Mental and emotional scars harder to heal, abused wife says
“I want a divorce. I don’t know if he is going to give it to me, because I believe he may want to give me a hard time. But I am not going back there.
“You see when people think about abuse they think of physical, but abuse is not just physical it is emotional and psychological and that is what I have been experiencing during my marriage. As strange it might sound I prefer if he had hit me at least those wounds would have healed but with the mental and emotional scars, those don’t go away.”
She was poised as she spoke, not emotional. We had agreed to meet at a quiet location, suggested by her and even though we only connected via social media she wanted to speak to me in person. She is 29 and separated from her husband. They have one child.
“I just had to like suppress my feelings and detach myself from everything to get to survive. He never wanted what was best for me but for the sake of my child I stayed and tried to cope mentally,” she continued, her back arched as she looked into the distance.
I asked her what she meant by mental and emotional abuse.
“He tried to kill my self-esteem. If I put on something it is always ‘you don’t look good.’ Or if I go to the salon and he picks me up, he would be like: ‘Is best you didn’t do your hair, look how that thing look,’” she answered.
“And then, I know people do things differently, but he would always like telling me how to do housework. I never did it to suit him. I don’t know if it is because he is much older than me, but it is like he wanted to have a sense of control over me like if he was Dad.”
I asked her how things were before they were married.
“I had some horrible experiences prior to the marriage, but my mother liked him. I went to my mother and I told her I don’t love this guy and she said eventually you are going to grow to love him. A couple of weeks before the wedding I had called it off and my mother did not behave too nice when I told her, so we still got married,” she said with a shake of her head.
“Before we got married and we went out I would have to pay for my meal and one time we had a misunderstanding and he put me out of the car and drove away. It is a good thing I had money to get home.
“Look, all the signs were there, the night before the wedding we were not even talking to each other. Imagine at the rehearsal, three times the guy who was practicing us forgot to tell us to walk up the aisle, that probably was a sign.
“Let me tell you, a marriage is over long before a person moves out. A person doesn’t just one day pick up and move out.”
I asked her if she loved her husband.
“I never loved him as a husband, but I loved him as a person. Maybe I would have loved him if he had treated me better. We got married in less than a year after we met, but it was like after we got engaged that it all started,” she said. And if they needed more evidence that they should have not gone ahead with the marriage, she said, it came from the pastor who counselled them.
“Even the pastor who counselled us refused to do the marriage, he sent another pastor because he advised us not to get married,” she shared.
“And after we got married I was not working and he controlled me. I could not buy anything unless he said so. At one time when I was pregnant he lived overseas and if we get a misunderstanding he would say apologise or I would not send any money for you that is how he had me.

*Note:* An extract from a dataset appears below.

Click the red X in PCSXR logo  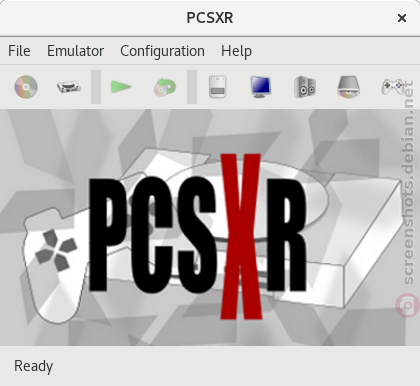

“When he came back, we lived together, and I moved out a few times, but I would return. The last time he put me out. He called my mother and told her to come and get us before the weekend and he actually did me a favour because I wanted out. He asked me to come back several times, but I said this is it. That marriage was hell.
“I remember one time I was thinking about killing myself and I said to myself ‘you need to get out of this marriage.’ At that very moment my son came and put his hands on my neck and kissed me and the thoughts of suicide just went.
“I have seen happy couples and I still believe in marriage, but I am not going back to that marriage, this is it. One time my mother told me to go back and I asked her if she wanted me to die and she did not answer.
“After I was not going back he started to get aggressive and he somehow knew my every move and he would call my mother and send me texts. Right now, he is not contacting me because I got people involved even the police, but he is walking and telling people all kinds of things about me, but I don’t care.
“We share custody of our child and we only talk in relation to our child no other conversation. I don’t want to keep my child away from him… I don’t ask him for anything for the child and he gives nothing. I stand all the expense when it comes to our child.
“We went to counselling several times with different pastors but he did not want to change, there was no happiness there.”
She appears to be strong and over the marriage. She did not come across as an angry woman and is open to being married again. I asked her what she wanted to say to other women and why she chose to speak to me.
“Well, if my story can help one woman to leave an abusive relationship then I want to speak,” she answered.
“And women if you are in an abusive relationship be it physical, financial, emotional or mental there is always a way out. It will be hard but make up your mind and the key is to never give up mentally. You can give up physically sometimes, you know, like get some rest and so on. But once you give up mentally then you will lose. And never stop looking for avenues to elevate yourself,” she advised.
“I am much happier now, I would love to get married again but I would not be doing like I did the first one. I have to get to know the person.
“Sadly, there were no good times in my marriage, I am moving on,” she said and signalled the end of our conversation by checking her wristwatch.
It was time for her to return to work and we parted with a tight hug.